In 1995, a scholarship program founded by Bhante Wimala successfully assisted fifty boys and girls in furthering their education. In a recent phone conversation, Bhante revealed what compelled him to start a scholarship project specifically for girls. “I quite often come across girls working as servants or gardeners, many times working for nothing or perhaps for food. From personal experience I know girls do not get the same opportunities as boys for education.”
In 2002, motivated by his first hand observations of many girls’ degradation and suffering, Bhante started a girls’ scholarship project. His intention was to assist those girls who drop out of school because of financial difficulties, family conflicts, and/or social discriminations.

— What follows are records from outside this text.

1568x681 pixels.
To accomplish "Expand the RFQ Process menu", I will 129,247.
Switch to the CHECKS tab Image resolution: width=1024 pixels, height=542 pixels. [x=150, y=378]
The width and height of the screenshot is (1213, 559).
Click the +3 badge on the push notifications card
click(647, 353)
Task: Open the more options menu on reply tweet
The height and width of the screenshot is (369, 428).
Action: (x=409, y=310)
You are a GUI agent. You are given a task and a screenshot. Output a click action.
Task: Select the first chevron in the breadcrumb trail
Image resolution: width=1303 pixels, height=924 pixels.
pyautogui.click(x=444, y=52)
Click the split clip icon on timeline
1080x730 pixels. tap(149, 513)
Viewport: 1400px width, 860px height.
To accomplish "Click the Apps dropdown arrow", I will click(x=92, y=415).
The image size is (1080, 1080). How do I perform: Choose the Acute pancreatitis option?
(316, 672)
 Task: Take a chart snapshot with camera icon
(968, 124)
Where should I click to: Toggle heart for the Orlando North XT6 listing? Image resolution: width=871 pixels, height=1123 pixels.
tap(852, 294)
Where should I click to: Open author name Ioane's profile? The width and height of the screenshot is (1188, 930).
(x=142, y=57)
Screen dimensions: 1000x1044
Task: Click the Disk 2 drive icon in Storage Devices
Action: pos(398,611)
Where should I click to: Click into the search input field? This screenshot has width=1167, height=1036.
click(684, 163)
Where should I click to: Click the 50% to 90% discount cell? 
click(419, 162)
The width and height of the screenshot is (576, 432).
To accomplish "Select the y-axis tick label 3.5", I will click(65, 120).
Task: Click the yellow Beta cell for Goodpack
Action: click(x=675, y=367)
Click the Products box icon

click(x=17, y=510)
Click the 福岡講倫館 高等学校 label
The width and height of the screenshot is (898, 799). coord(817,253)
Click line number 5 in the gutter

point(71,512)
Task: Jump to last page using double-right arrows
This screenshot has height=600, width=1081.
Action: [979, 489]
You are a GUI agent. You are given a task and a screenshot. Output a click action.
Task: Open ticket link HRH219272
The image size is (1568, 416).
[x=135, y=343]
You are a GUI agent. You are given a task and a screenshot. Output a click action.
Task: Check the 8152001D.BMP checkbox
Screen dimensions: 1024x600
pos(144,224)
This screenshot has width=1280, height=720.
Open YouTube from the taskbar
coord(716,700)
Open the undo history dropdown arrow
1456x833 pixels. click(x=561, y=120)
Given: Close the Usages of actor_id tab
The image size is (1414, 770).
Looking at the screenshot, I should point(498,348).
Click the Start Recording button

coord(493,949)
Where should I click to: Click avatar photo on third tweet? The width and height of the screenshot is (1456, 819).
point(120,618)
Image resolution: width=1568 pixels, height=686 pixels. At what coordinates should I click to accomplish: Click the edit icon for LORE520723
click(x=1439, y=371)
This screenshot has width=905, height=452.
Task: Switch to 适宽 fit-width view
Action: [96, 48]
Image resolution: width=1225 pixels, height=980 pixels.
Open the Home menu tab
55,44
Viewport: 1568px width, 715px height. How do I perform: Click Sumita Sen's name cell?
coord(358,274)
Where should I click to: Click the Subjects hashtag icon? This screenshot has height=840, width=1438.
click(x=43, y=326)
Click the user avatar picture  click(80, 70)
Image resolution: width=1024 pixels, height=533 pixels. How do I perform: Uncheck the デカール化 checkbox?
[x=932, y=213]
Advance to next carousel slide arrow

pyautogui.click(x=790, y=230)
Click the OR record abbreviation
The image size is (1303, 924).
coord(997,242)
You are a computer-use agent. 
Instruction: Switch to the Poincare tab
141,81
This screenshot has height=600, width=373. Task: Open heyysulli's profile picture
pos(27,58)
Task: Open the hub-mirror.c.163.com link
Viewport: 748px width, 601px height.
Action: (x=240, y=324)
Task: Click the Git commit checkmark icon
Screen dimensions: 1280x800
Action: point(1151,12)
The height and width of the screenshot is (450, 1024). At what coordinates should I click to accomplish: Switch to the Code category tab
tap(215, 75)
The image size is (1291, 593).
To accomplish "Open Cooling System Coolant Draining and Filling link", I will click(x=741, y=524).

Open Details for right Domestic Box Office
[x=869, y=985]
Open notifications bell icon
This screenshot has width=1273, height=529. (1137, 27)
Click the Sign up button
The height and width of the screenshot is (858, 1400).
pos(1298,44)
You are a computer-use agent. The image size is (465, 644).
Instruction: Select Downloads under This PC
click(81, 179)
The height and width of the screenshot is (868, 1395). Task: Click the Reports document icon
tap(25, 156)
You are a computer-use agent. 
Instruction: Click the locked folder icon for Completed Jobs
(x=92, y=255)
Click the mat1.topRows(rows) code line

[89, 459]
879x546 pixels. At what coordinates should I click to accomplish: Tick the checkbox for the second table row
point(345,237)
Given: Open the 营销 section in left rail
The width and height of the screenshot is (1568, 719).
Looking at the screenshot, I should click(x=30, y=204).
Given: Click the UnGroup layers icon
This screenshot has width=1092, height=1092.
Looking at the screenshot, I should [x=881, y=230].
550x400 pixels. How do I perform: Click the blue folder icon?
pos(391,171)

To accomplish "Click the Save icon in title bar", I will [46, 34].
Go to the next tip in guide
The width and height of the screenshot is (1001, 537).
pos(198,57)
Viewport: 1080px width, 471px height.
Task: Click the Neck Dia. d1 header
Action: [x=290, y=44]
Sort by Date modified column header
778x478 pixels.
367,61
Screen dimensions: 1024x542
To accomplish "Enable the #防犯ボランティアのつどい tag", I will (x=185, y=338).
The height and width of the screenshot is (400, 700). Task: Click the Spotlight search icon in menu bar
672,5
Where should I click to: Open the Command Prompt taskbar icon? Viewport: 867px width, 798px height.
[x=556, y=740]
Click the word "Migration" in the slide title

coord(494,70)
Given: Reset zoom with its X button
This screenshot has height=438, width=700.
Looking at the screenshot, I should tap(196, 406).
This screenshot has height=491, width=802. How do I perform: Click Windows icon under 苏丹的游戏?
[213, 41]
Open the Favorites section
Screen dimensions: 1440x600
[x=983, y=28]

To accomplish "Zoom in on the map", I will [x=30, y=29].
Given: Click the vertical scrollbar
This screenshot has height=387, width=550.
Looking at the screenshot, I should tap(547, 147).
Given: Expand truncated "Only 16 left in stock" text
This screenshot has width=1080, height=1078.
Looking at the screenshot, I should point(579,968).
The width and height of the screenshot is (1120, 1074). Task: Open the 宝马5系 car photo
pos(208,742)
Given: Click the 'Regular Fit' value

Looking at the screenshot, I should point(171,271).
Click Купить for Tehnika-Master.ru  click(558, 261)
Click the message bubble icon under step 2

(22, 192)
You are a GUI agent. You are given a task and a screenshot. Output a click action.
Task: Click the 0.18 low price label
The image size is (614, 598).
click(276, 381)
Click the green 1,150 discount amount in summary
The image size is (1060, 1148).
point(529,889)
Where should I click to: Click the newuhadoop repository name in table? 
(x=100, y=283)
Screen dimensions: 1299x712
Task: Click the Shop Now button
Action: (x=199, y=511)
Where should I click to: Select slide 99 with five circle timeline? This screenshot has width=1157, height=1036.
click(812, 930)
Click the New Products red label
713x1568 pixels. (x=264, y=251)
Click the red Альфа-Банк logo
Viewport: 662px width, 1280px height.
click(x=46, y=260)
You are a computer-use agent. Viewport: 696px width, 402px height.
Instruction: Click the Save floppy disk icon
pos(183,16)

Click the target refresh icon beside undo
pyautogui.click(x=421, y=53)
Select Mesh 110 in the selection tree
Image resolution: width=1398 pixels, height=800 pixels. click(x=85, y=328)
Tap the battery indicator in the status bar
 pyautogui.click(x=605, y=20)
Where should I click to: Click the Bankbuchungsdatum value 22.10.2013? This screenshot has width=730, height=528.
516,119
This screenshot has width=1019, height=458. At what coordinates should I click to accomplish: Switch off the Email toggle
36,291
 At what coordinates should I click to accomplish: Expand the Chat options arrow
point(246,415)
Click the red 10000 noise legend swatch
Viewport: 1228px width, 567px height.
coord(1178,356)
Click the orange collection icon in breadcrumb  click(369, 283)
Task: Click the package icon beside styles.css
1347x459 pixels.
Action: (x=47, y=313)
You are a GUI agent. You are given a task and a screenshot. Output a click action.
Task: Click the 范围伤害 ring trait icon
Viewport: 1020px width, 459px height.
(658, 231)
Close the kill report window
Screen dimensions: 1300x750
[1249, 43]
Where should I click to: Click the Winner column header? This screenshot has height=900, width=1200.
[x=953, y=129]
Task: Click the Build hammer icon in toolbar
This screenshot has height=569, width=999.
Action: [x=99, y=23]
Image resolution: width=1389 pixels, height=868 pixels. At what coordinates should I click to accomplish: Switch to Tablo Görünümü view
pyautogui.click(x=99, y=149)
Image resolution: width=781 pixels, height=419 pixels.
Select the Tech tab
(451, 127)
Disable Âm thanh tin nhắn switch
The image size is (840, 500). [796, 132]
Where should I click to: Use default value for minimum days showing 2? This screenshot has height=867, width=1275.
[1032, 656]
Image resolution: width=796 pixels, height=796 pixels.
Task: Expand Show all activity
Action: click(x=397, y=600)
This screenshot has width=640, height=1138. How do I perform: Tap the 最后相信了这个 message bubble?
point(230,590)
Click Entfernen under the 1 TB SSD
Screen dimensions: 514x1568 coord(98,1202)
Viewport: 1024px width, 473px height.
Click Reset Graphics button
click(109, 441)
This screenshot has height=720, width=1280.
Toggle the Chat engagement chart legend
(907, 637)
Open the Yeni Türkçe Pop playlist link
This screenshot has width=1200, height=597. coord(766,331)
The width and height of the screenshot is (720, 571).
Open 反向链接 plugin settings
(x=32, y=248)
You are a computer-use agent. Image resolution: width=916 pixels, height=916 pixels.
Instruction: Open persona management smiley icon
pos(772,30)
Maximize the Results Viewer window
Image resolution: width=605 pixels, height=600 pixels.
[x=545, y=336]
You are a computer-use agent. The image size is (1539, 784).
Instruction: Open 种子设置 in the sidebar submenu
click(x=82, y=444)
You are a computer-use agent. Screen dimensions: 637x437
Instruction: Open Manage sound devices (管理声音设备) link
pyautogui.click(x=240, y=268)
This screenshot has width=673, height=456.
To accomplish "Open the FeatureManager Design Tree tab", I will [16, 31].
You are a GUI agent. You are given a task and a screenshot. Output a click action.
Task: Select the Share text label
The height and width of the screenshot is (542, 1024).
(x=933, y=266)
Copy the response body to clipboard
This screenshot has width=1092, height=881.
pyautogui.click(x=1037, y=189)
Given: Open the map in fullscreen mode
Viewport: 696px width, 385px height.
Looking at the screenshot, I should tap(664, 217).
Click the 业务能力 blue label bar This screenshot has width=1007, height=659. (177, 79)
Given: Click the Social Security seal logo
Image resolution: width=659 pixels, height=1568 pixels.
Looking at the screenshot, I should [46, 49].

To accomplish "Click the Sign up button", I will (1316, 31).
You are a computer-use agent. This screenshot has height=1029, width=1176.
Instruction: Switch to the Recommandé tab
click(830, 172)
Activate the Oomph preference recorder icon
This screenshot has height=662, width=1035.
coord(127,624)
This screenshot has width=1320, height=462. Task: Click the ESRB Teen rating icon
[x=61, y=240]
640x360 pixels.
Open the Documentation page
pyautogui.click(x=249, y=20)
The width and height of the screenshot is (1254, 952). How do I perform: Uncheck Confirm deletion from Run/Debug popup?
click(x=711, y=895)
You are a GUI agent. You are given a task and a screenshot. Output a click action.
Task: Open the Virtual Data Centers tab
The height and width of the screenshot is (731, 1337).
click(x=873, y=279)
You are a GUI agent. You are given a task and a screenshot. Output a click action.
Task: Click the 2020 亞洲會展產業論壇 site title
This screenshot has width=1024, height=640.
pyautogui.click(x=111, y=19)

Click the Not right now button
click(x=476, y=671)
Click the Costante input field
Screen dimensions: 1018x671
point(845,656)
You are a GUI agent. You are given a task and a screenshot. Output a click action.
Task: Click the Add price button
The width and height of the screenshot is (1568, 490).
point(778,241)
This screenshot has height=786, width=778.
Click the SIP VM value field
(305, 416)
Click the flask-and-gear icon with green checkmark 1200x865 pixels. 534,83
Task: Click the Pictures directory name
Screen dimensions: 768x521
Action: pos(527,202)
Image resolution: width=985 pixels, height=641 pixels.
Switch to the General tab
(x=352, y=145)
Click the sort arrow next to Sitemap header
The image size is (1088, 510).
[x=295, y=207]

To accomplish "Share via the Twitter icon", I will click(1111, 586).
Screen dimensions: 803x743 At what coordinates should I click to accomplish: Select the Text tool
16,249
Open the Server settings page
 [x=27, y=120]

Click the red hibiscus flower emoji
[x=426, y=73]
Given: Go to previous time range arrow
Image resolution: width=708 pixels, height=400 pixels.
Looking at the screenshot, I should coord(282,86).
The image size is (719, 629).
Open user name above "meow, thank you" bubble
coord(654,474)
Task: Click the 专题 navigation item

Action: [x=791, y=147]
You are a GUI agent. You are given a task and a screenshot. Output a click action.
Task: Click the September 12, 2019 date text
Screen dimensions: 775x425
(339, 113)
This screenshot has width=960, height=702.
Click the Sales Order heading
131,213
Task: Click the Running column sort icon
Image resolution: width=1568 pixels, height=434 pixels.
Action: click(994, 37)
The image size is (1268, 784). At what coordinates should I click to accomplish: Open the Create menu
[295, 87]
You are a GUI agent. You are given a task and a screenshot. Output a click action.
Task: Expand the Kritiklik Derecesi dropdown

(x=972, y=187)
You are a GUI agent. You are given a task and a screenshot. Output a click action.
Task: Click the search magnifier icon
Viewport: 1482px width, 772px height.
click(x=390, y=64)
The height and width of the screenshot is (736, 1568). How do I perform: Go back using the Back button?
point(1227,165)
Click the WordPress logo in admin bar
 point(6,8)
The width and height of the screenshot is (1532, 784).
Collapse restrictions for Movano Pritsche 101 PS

Bhante’s goal is clear. “Whenever I do these projects my goal is to eliminate needless suffering and help people live with dignity and respect. At the same time, I would like to raise people’s awareness and inspire them to be more compassionate. My goal for the scholarship program has the same two objectives. First, I would like to help as many girls as possible get a better education and, at the same time, raise awareness of this particular issue.”
Understandably, there are many applicants and requests for this program. According to Bhante, due to the small size and financial limitations of the Triple Gem Society, “even one scholarship is a really big deal for us.” In spite of these constraints, in 2002 Bhante was able to select twelve girls.
He spoke of five young women from Sri Lanka who have already received their scholarships and are currently attending a university. In January of 2004, five girls from Kenya will receive financial assistance to attend high school after application processing. In addition, two disabled young women from Kenya were selected to go to college.
In selecting girls for the program, Bhante weighs many factors and must ultimately choose the most needy. He spoke of following up a social worker’s request, and traveling to a village about 500km from Nairobi where there are a heartbreaking number of AIDS orphans. He personally met with the girls who had lost their parents to this devastating disease. After careful consideration, the five girls who will attend high school were chosen. These young people had no way of continuing their education without help.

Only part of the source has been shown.